# TEXTO PROPORCIONADO
▼▼▼

Breve crónica de un acuerdo anunciado

El pasado 10 de febrero publiqué en este mismo medio mi columna semanal con el título “Grexit y Hotel California”. Recordando una conocida frase de esa magnífica canción de Eagles “Puedes dejar tu habitación en el momento que quieras pero nunca puedes irte” (www.republica.com/el-replicante/2015/02/10/grexit-hotel-california).

Escribía que la Eurozona es como ese hotel: una vez dentro, ya no puedes salir porque los destrozos, en carne propia y en ajena, sobre todo en las economías más débiles de esa zona (eso incluye la nuestra) serían muy graves. El recuerdo de la caída de Lehman Brothers está siempre presente aunque es claro que los mecanismos de defensa de la Eurozona son mucho mejores que hace años. Aun así los riesgos de un desastre son muy altos.
Por eso aventuraba en esa columna que “el pensamiento dominante, al menos hasta ahora, es que al final habrá una acuerdo y la razón es simple: Porque no es imaginable que no lo haya”. Muy en la tradición negociadora de la UE ese acuerdo será, ha sido, sobre la campana.

Las reacciones de las partes negociadoras y de los mercados indican que este acuerdo de principio se concretará. La impresión más generalizada, a la vista de lo que se conoce, es que la parte más débil ha cedido (bastante) más que la más fuerte. Normal, así son las cosas.

Quedan cabos sueltos no menores. Uno, la venta interna en su país y en su partido por parte de Tsipras. Es más que probable que, con destrozos en el camino, el resultado no sea desfavorable para el Gobierno. El cansancio de la sociedad helena y la impresión de que lo acordado parece lo menos malo ayudan a ello. Otro cabo suelto, parece, es el de la reestructuración de la deuda. Una parte de los “gurúes” califican a esta deuda como impagable, opinión refutada por otros. Lo que parece estar claro es que sin crecimiento de la economía esa deuda sin restructuración (al menos en plazos, otra cosa es una posible quita, algo menos probable) no se puede cumplir si la economía no crece. Es lo que ha pasado estos años en que ha decrecido y lo más probable en los inmediatos.

Queda siempre el eterno problema, a pesar de los lentos avances de estos años, de un área monetaria que lejos de ser óptima presenta notables y numerosos elementos de debilidad frente a “shocks”. Esa debilidad estructural sigue ahí como siguen las diferencias entre unas economías (las “virtuosas” del Norte) frente a las “pecadoras” del Sur. Entre estas últimas el primer premio es, con diferencia, para Grecia, aupada como miembro de la zona por factores geoestratégicos más que económicos. Y eso se está pagando y, es de temer, que se seguirá pagando. El “show” no ha terminado, debe continuar.

▲▲▲

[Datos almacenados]
▼▼▼

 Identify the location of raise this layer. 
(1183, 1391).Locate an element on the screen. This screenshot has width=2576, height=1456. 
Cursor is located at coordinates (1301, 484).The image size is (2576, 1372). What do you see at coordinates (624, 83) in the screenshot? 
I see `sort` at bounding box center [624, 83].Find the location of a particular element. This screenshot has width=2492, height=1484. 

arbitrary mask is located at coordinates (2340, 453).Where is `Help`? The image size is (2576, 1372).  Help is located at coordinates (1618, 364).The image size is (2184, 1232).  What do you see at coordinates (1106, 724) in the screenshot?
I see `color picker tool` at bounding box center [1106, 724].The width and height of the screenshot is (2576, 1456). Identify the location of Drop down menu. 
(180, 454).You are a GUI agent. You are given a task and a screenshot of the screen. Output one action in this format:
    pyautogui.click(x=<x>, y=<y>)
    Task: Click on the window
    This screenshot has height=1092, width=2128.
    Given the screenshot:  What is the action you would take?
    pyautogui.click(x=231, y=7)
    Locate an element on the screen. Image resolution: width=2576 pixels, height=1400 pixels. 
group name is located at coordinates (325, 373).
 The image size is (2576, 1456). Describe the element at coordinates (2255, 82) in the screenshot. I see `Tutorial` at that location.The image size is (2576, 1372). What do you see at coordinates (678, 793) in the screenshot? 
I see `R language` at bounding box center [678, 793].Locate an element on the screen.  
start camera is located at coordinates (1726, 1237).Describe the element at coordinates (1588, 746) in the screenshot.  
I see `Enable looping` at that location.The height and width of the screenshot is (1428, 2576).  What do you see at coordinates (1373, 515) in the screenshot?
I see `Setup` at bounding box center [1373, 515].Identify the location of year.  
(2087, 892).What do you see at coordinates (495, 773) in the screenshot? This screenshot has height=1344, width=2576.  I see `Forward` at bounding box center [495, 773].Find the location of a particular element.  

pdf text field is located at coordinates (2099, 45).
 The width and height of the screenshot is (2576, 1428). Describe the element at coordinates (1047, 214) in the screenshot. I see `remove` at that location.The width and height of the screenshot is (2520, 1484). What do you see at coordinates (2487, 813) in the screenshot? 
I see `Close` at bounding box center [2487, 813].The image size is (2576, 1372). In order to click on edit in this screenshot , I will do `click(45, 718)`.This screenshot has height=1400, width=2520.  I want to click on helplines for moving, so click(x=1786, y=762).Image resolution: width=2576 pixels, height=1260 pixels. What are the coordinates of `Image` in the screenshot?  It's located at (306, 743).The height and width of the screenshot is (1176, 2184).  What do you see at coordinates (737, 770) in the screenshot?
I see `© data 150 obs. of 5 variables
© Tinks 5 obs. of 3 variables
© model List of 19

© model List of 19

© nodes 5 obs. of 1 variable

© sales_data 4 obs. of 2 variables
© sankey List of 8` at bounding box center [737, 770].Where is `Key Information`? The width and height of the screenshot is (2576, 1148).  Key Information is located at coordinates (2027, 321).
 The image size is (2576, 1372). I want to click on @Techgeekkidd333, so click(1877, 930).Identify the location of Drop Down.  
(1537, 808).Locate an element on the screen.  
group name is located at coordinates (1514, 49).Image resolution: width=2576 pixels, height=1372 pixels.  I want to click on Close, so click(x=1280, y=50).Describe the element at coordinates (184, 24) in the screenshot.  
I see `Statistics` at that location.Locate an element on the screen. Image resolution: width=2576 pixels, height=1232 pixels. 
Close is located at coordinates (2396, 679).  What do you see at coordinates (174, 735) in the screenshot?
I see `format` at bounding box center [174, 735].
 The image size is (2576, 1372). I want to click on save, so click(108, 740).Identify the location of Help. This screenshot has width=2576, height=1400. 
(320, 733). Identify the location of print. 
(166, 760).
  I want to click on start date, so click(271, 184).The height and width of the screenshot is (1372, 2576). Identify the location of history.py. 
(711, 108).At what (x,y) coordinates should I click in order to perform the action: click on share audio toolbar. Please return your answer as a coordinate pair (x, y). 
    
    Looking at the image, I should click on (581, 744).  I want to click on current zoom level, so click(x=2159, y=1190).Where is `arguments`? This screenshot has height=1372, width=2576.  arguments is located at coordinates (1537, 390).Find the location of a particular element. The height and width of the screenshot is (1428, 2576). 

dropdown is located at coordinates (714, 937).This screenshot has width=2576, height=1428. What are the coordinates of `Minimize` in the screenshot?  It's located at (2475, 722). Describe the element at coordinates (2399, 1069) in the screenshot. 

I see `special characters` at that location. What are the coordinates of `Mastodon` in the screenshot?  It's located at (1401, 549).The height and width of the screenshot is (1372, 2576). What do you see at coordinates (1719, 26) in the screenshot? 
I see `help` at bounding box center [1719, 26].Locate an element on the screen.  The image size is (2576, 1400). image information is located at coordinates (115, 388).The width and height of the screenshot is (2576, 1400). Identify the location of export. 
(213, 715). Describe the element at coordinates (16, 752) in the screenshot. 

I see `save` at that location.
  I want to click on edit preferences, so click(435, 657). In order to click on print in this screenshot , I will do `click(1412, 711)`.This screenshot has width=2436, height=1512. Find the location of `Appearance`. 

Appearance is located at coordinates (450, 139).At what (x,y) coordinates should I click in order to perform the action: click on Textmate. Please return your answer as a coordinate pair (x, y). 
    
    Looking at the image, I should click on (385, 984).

▲▲▲

# TAREAS DEL EJERCICIO
**a)** Responda, según la crónica del acuerdo, a las siguientes preguntas:
(i) ¿En qué fecha se publicó la columna titulada “Grexit y Hotel California”?
(ii) ¿Qué dos factores ayudan a que el resultado no sea desfavorable para el Gobierno?
(iii) ¿Por qué factores fue aupada Grecia como miembro de la zona?
**b)** Devuelva sin ningún cambio el fragmento de la crónica del acuerdo que va desde "Breve crónica de" hasta "son muy altos.", ambos incluidos.

# RESPUESTAS POR TAREA
**a)**
(i) El 10 de febrero.
(ii) El cansancio de la sociedad helena y la impresión de que lo acordado parece lo menos malo.
(iii) Por factores geoestratégicos más que económicos.

**b)**
Breve crónica de un acuerdo anunciado

El pasado 10 de febrero publiqué en este mismo medio mi columna semanal con el título “Grexit y Hotel California”. Recordando una conocida frase de esa magnífica canción de Eagles “Puedes dejar tu habitación en el momento que quieras pero nunca puedes irte” (www.republica.com/el-replicante/2015/02/10/grexit-hotel-california).

Escribía que la Eurozona es como ese hotel: una vez dentro, ya no puedes salir porque los destrozos, en carne propia y en ajena, sobre todo en las economías más débiles de esa zona (eso incluye la nuestra) serían muy graves. El recuerdo de la caída de Lehman Brothers está siempre presente aunque es claro que los mecanismos de defensa de la Eurozona son mucho mejores que hace años. Aun así los riesgos de un desastre son muy altos.